Colombia: Are We Losing Course?

It is widely known that Colombian taxpayers suffer a tax reform every two years. During the last decade, Colombia’s tax regime has experienced substantial changes involving the taxation of individuals, new reporting requirements, and the implementation of exchange of information mechanisms. Since 2012, all tax reforms have had a significant impact on individuals. This impact has not been considered substantially enough.
These tax changes have been presented by the Colombian government as measures against tax evasion, and as the way to clean up public finances, promote economic and social development, reactivate the economy, create jobs, encourage entrepreneurship, and promote labour and tax formalisation all over the country.
Most of these measures have also been the result of the country’s commitment to adopt the OECD’s recommendations and standards. There is no doubt, the OECD’s tax recommendations and standards have been implemented by Colombia. This has resulted in a positive outcome: Colombia is the OECD’s 37th member.

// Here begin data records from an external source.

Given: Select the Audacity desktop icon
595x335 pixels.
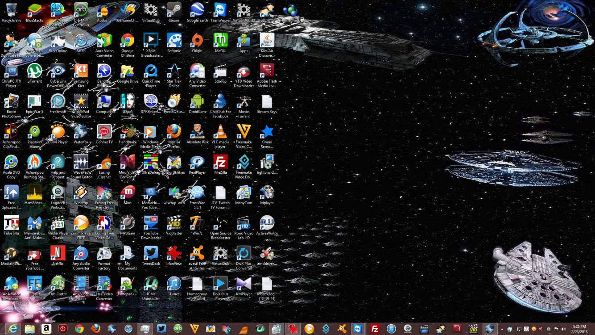Looking at the screenshot, I should [x=104, y=12].
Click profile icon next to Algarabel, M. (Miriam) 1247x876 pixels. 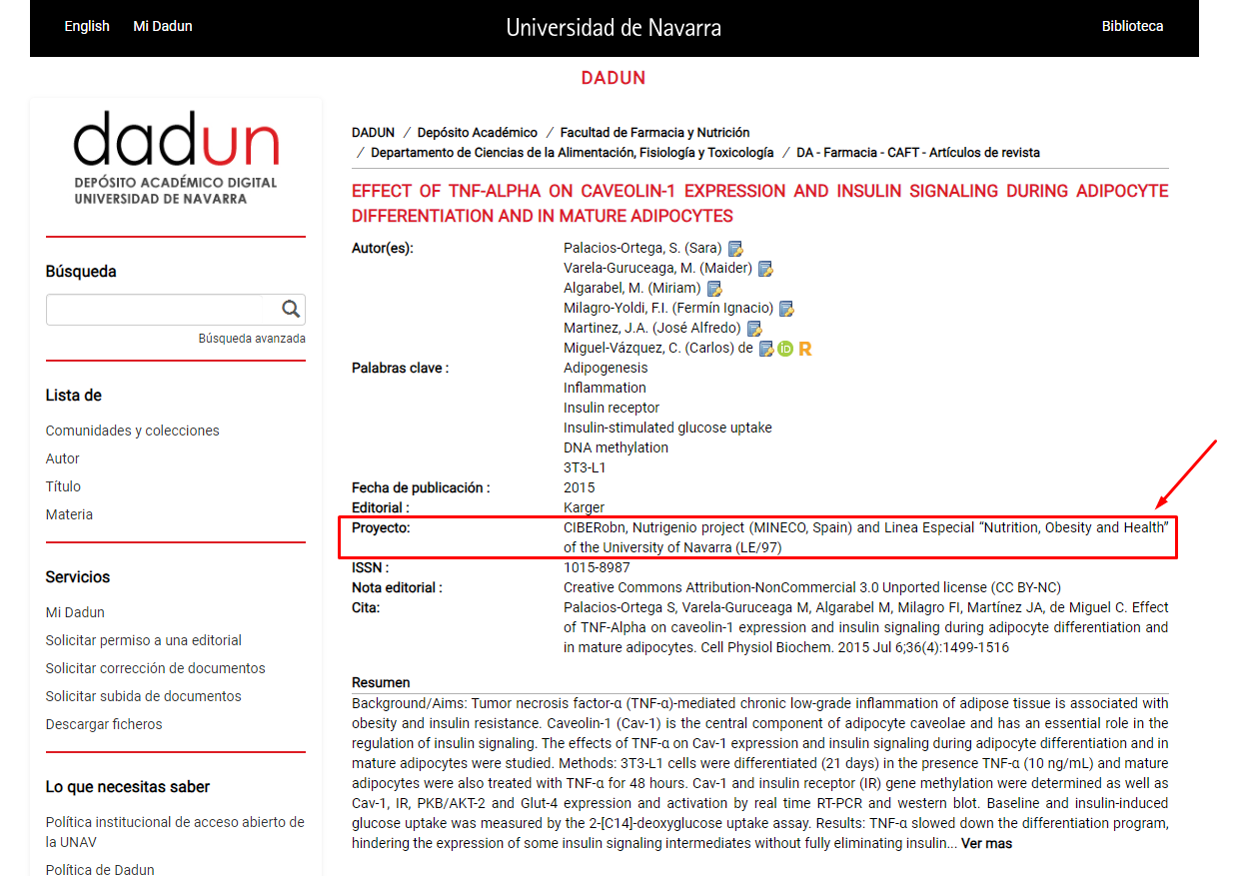[x=714, y=289]
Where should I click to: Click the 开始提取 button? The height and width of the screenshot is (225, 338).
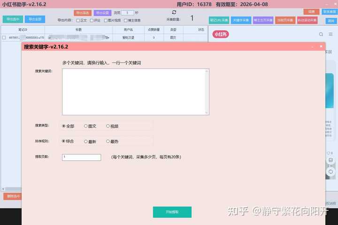[x=172, y=212]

In a nutshell, the most relevant measures in this regard can be summarised as follows:
Act 1607 of 2012:
- Redefinition of tax residence for individuals, including tie-breaker rules for citizens residing in other countries but whose family, assets, and business remain in the country.

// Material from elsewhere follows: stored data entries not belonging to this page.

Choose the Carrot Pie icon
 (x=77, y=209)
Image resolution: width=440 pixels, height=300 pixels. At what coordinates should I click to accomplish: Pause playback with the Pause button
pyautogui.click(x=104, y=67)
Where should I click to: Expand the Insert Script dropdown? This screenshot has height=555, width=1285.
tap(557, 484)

- Place of effective management regulation for foreign entities whose direction and management decisions were made within Colombian territory and therefore would have to be deemed local entities/taxpayers.

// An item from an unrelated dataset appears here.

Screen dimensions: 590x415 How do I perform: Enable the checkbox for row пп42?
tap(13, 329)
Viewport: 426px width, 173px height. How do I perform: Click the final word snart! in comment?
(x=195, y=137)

- New anti-avoidance rules within the Colombian tax regime.
Act 1739 of 2014:
- Normalisation tax 1.0: A “reloaded” tax amnesty programme finally declared constitutional by the Colombian Constitutional Court, applicable to taxpayers who had omitted assets or included inexistent debts in their tax returns and could regularise said situations through a normalisation tax payment in fiscal years 2015 (at a 10 per cent tax rate), 2016 (at a 11.5 per cent tax rate) or 2017 (at a 13 per cent tax rate).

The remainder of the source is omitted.